> EXERCISE
Reproduce, word for word, the lines in the material below starting with the one that has "The width and" and going on through the one that has "1512x797 pixels. How". Leave out all pictures.

> RECORDS FOR THIS TASK
##########

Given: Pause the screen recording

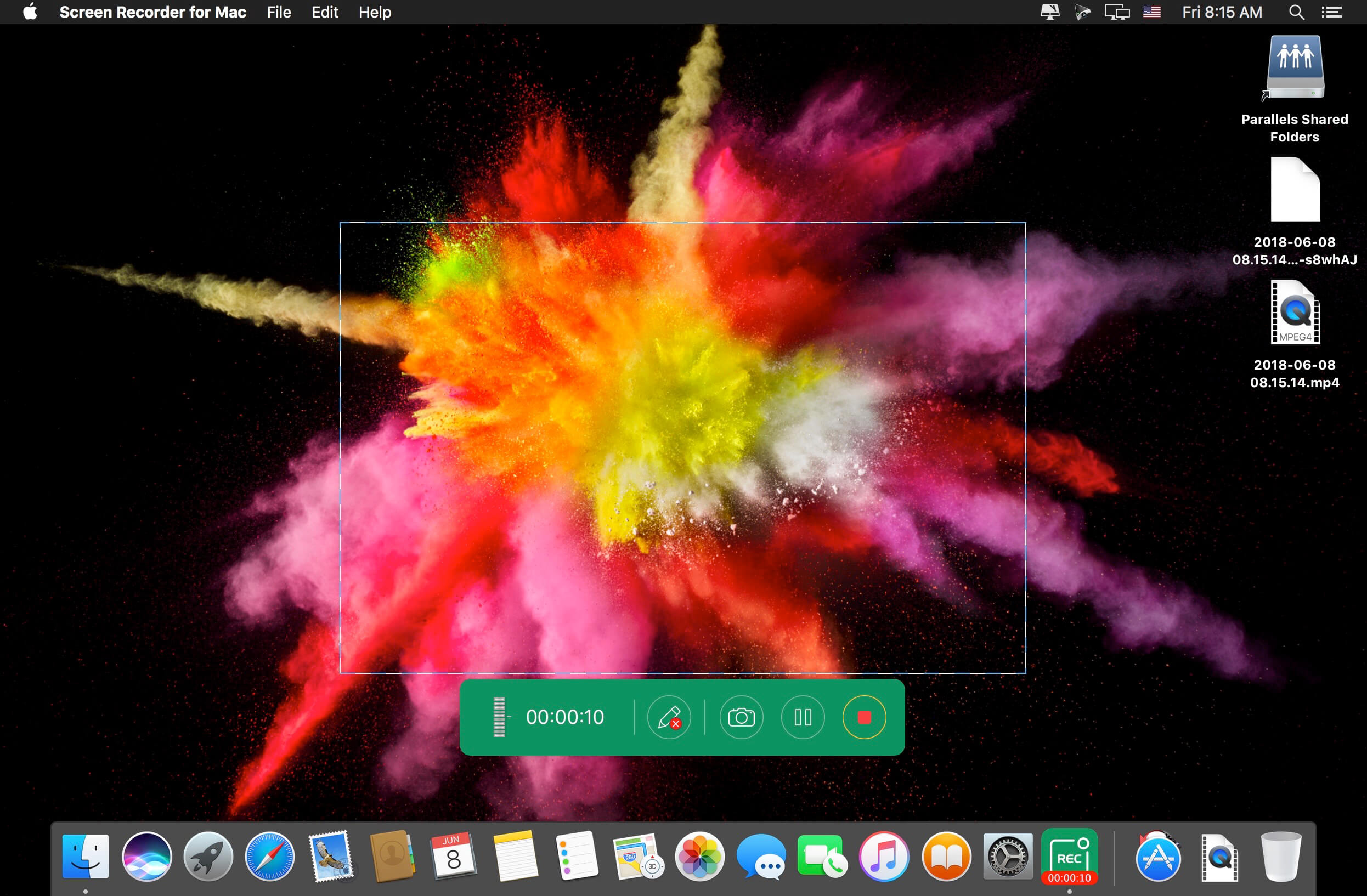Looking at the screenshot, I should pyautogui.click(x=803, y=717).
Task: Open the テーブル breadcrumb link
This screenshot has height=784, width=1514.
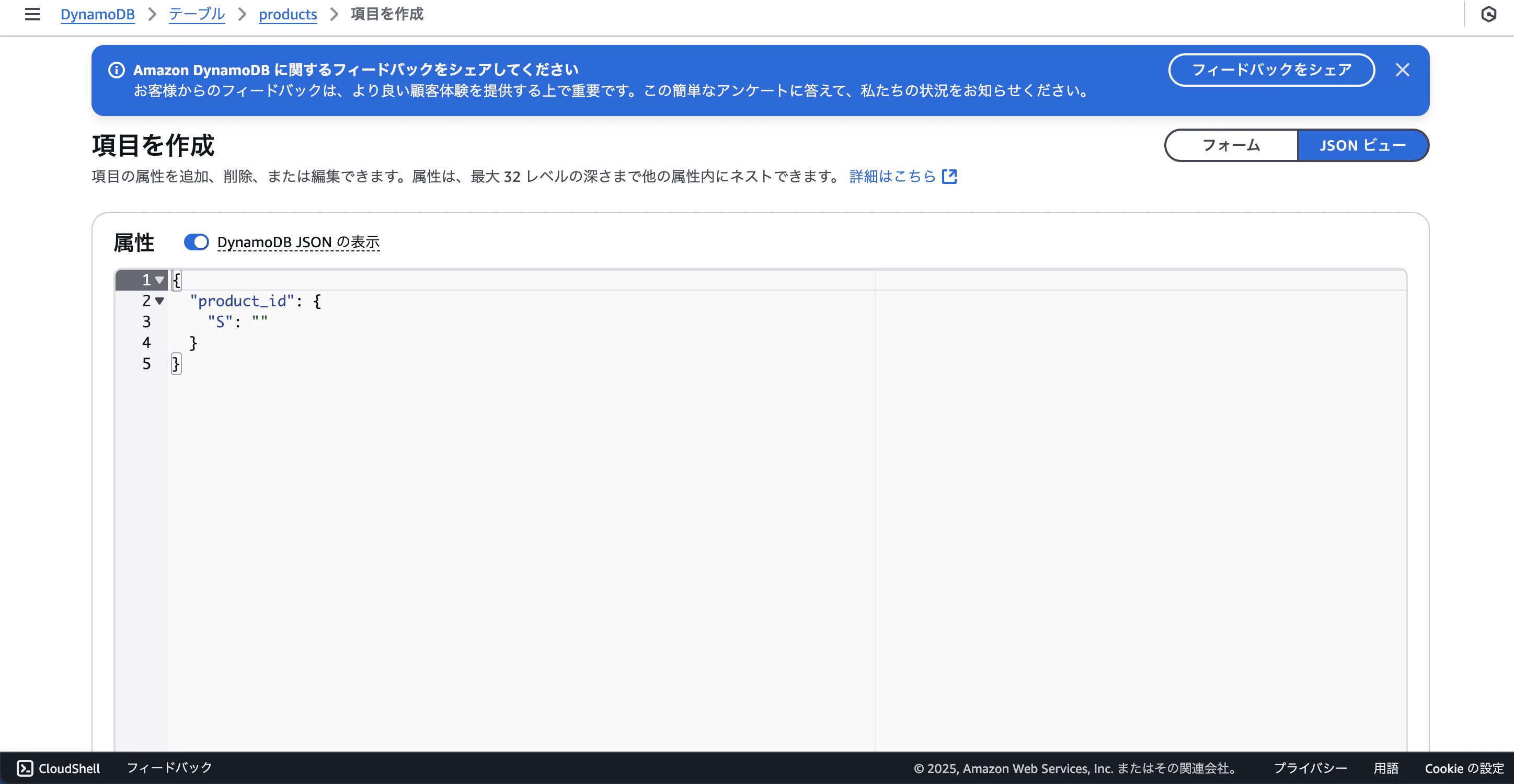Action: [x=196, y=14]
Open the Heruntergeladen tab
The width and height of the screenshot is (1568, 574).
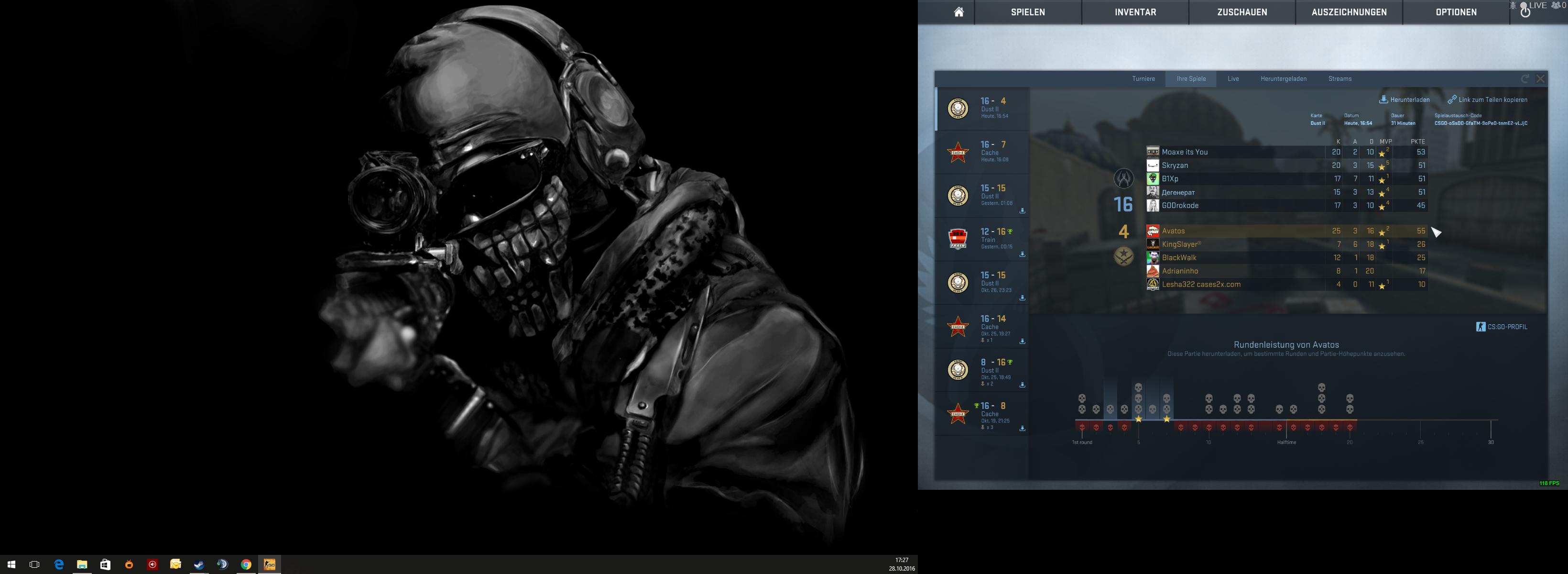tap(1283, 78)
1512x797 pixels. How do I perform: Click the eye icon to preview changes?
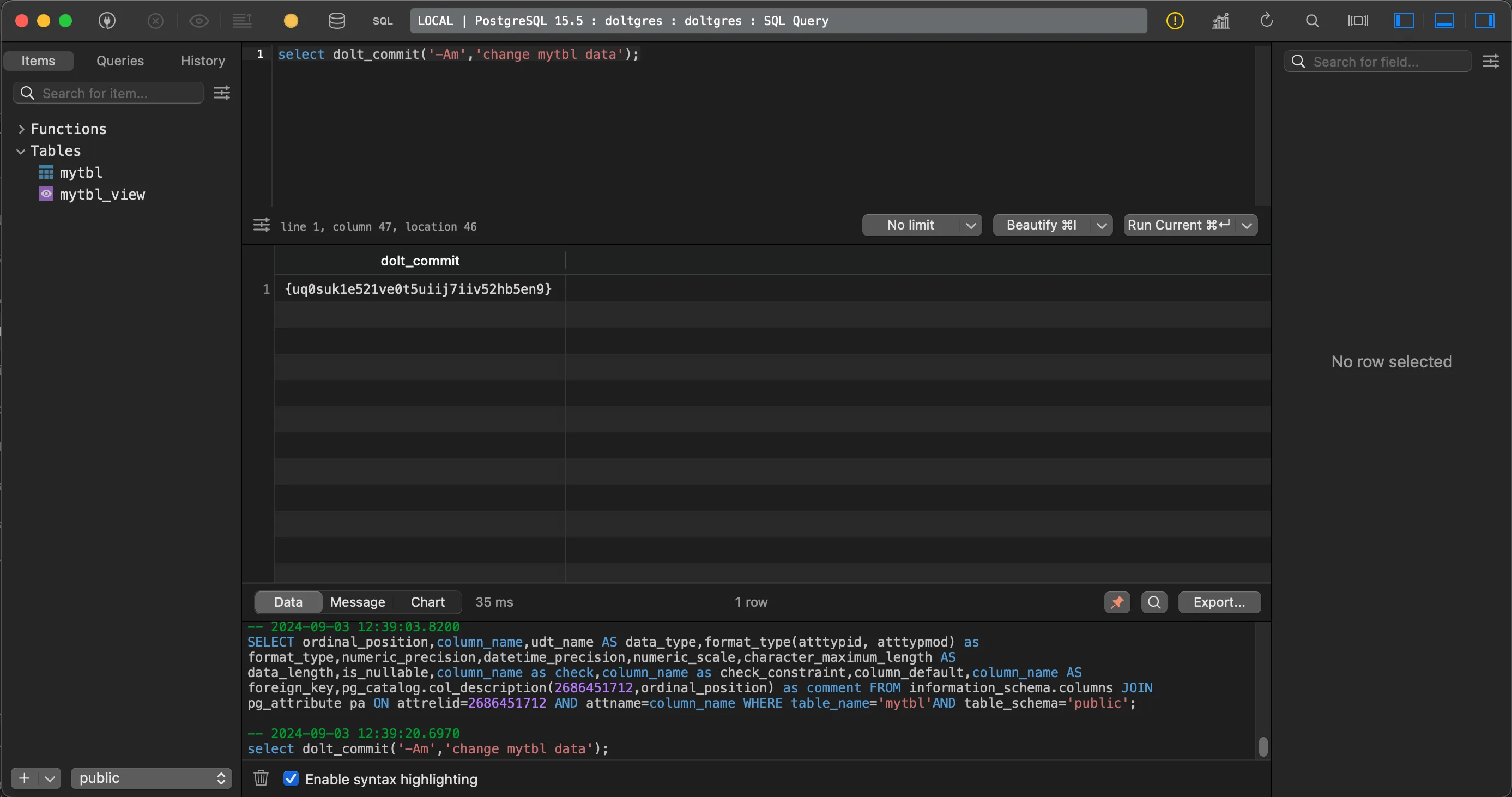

##########

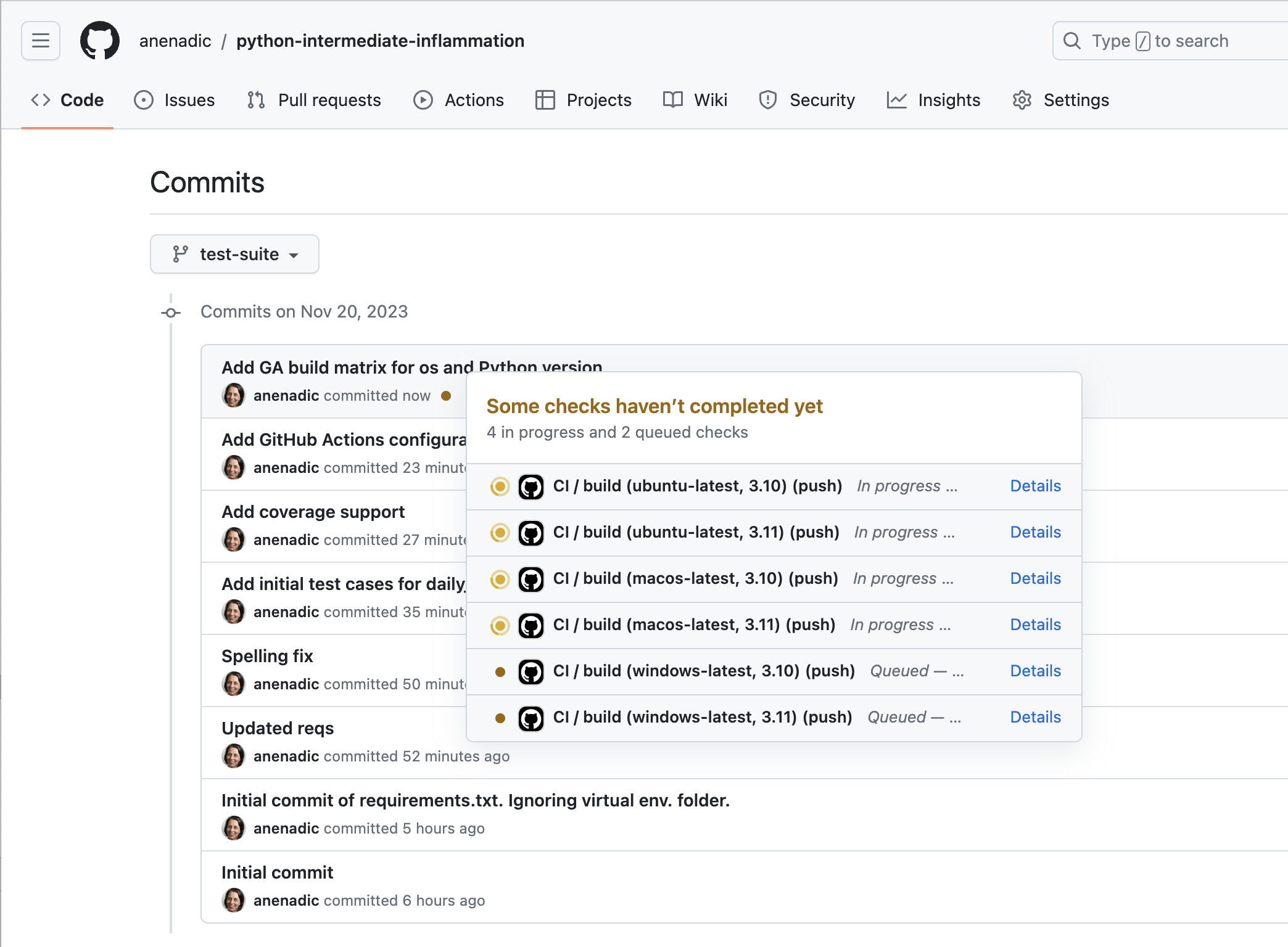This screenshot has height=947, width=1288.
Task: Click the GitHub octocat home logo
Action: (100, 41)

##########

> TASK SOLUTION
The width and height of the screenshot is (1568, 574).
tap(1283, 78)
1512x797 pixels. How do I perform: Click the eye icon to preview changes?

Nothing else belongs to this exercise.